Adorable anecdote: last week, after reading my blog entry on Benjamin Franklin, my dad snapped this photo on his Blackberry and emailed it to me with the caption: “yo man benny.” Stop the presses. Alert the media. My dad is awesome.
My dad turns 60 this December, and I’ll turn 25 just a few days later. 35 years from now, when I’m on the cusp of my 6th decade, I hope I’m half as accomplished, intellectual and all-around decent as my dad.
(Photo via koncepts’ Zazzle store)






this makes me cry … few inaccuracies notwithstanding.
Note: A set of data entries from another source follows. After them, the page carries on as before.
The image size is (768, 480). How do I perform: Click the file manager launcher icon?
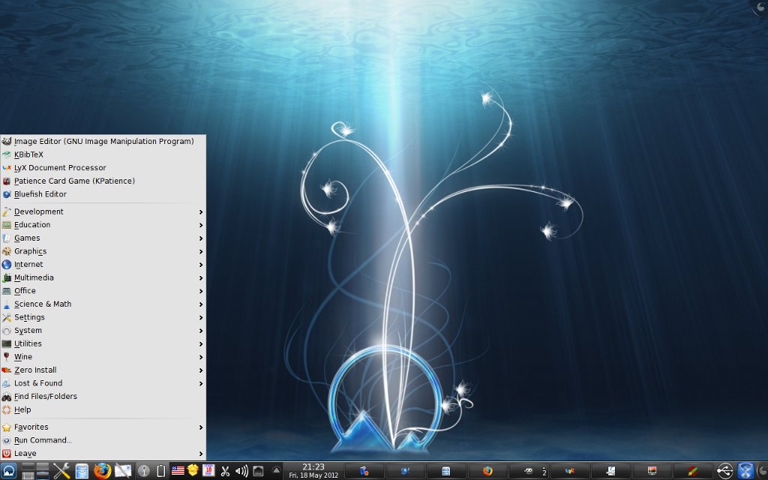[x=82, y=471]
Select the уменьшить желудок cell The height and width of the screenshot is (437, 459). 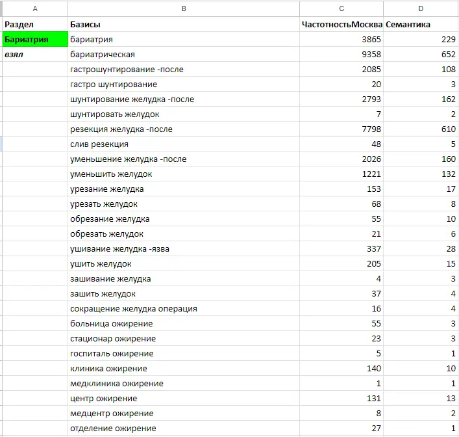coord(184,174)
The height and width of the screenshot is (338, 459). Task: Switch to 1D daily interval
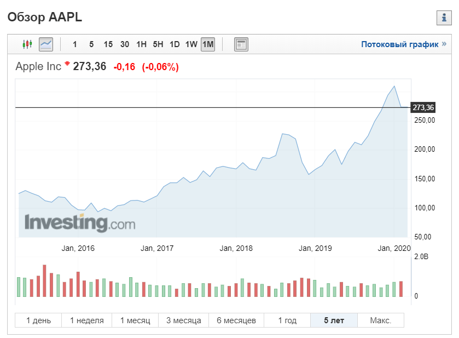click(175, 44)
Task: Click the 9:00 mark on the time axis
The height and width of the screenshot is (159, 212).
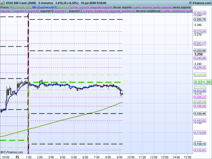Action: (x=120, y=157)
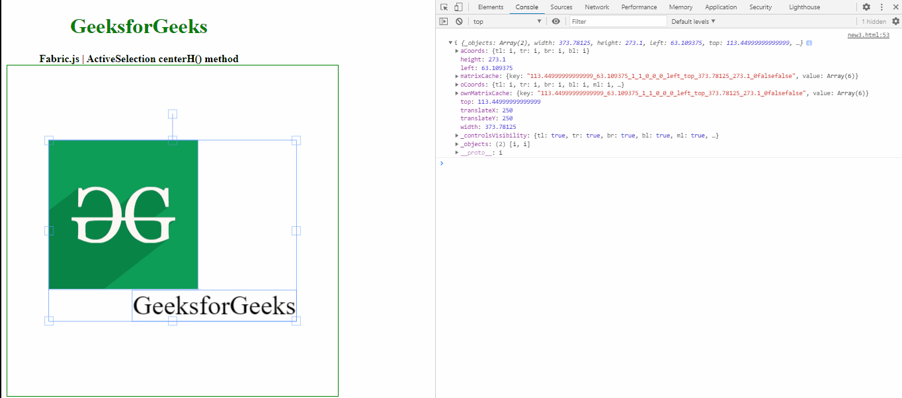Open DevTools settings gear

866,7
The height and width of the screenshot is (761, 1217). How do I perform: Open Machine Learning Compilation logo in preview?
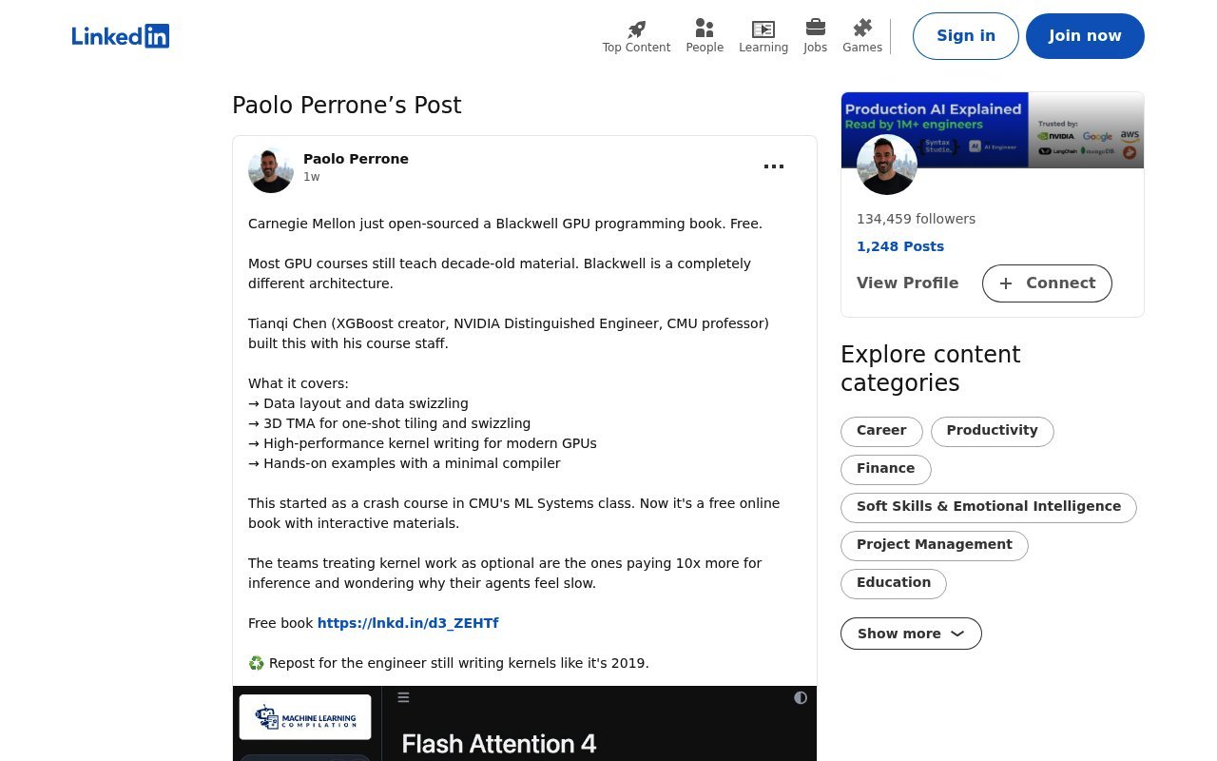coord(305,717)
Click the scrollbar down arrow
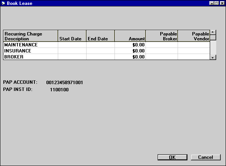The height and width of the screenshot is (166, 226). 213,57
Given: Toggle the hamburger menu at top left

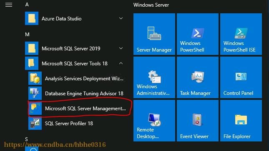Looking at the screenshot, I should tap(9, 5).
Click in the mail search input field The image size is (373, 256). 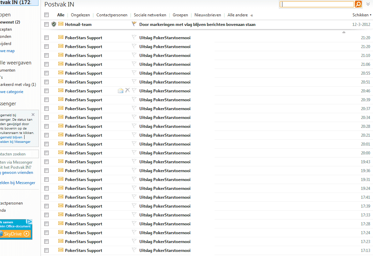(x=317, y=4)
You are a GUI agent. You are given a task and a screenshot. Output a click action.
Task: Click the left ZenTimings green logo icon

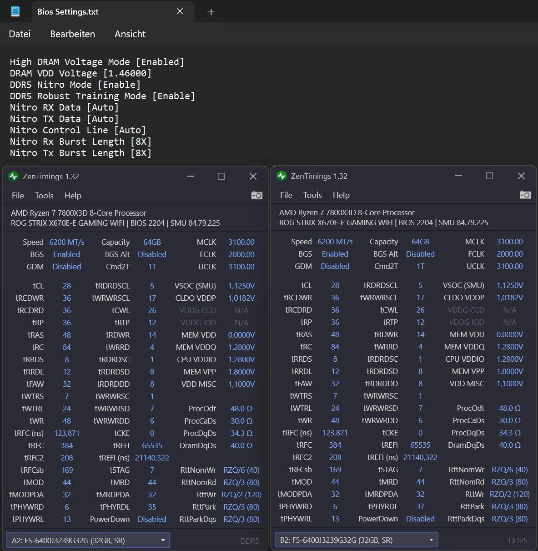click(13, 177)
My father never ran a roadside vegetable stand … that way my Mom, in Fallbrook. I wasn’t “rejected by UCLA,” actually I was accepted to both law schools but for reasons no longer apparent to me, choose to go to USC. I love you, dear girl, and only wish to be half as great as you make me out. xxoo Yo Dad
Yeah, I was trying to convey that your DAD was a vacuum salesman and your MOM was a roadside peddler. But perhaps my wording was vague.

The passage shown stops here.